About 56 seconds into ‘Hurricane’, the subdued first verse sweeps into a chorus with which everything about The Rising Souls clicks into place – a funky bass line from Roy ‘Kelso’ Laing, the rhythm Tom Reed creates on his càjon, a complementary acoustic guitar riff, and a catchy vocal melody from Dave Archibald. It’s a hook so good that really it should be given a turn or two more around the block than it gets, even if it does morph into a singalong coda along ‘Hey Jude’ lines
|Roy 'Kelso' Laing and Dave Archibald - bunnets ahoy!|
Why start here? Because it’s indicative of what this lot are capable of, even if the appeal of some of the material on this album is less immediate.
Patience and restraint are not commodities that are often in evidence in modern music, but they play a distinctive part in what The Rising Souls offer. Partly this may reflect the confines of their semi-acoustic line-up, but it’s also indicative of Dave Archibald’s capability as a songwriter
The opening ‘Intro’ and following title track evolve from slow, restrained guitar picking and wordless humming with a crackly, 78 rpm feel, into a minimalist arrangement – a guitar chord here, some scattered bass notes, a swish of cymbal – underpinning a vocal from Archibald heavy on melisma, that stretching and bending of vowels typical of blues and soul singing.
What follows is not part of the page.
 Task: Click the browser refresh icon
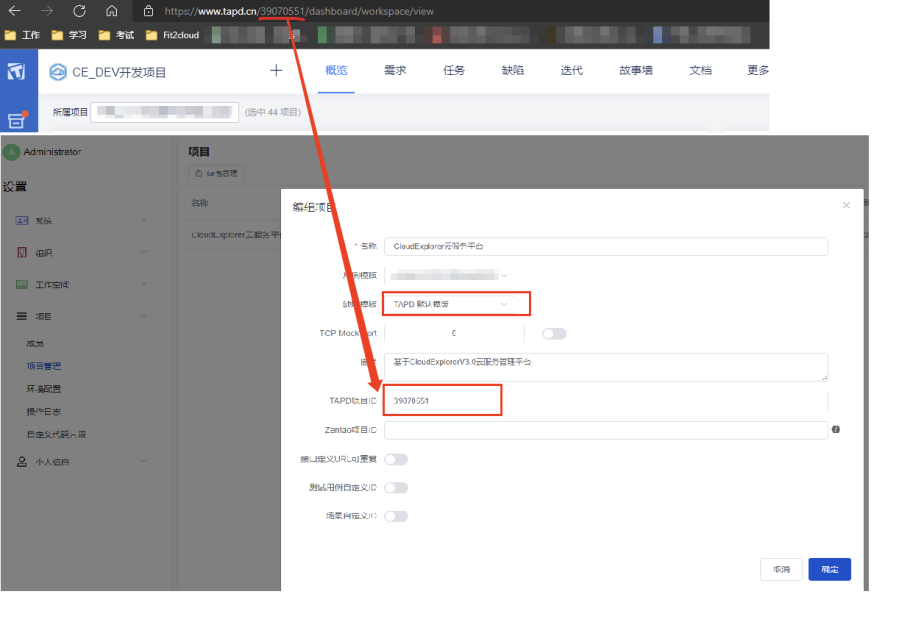[79, 13]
Dave Archibald’s soulful voice isn’t the only aspect of their sound that occasionally brings to mind Bad Company. ‘Preacher’ offers a tense, pulsing bass line that harmonises with Archibald’s guitar, carefully punctuated by Tom Reed’s box and percussion – and another simple but great hook. The result is something reminiscent of, say, ‘Ready For Love’, or ‘Bad Company’ itself, though shorn of piano and Mick Ralphs’ chunky electric guitar.
|Tom Reed - box master|
A song like ‘Miss Hero’ is indicative of the Souls’ simple side. Its easy, laid back melody is played out over a loping, country-style bass line and spare guitar chords, while Tom Reed supplies a trotting rhythm and interjections of harp. Occasionally the recording could be a bit more intimate, as on the vocals of ‘Just Ask’ where a bit more warmth and less reverb wouldn’t go amiss. But it’s still a song with appeal, the shimmering, gentle chords of its opening recalling Zeppelin’s ‘Rain Song’, of all things.
A couple of the slower efforts lack the distinctiveness of the best material, but on the other hand the Souls table a couple of trump cards in the course of this album. ‘Don’t It Feel Right’ is three minutes of infectious danceability, propelled by a funky bass line from Laing, and featuring Motown-ish handclaps as well as great vocal phrasing from Archibald. Meanwhile the closing ‘The Boxer Part 2’, following up a track from their earlier mini-album, sounds like James Brown going semi-acoustic to deliver a brief drama of the fight game, further enlivened by Laing throwing in a ‘Groove In The Heart’-like bass riff.
If Dave Archibald is the creative heart of The Rising Souls, he’s certainly found some kindred spirits in Laing and Reed, and together they’ve managed to get a lot out of their unconventional three-man line-up. But Yardbird was barely released when they announced that they were adding a fourth member – electric guitarist Joe Catterson, who appeared with them for a few songs at the album launch. With that extended line-up, Yardbird may be a stepping stone to new sounds and horizons.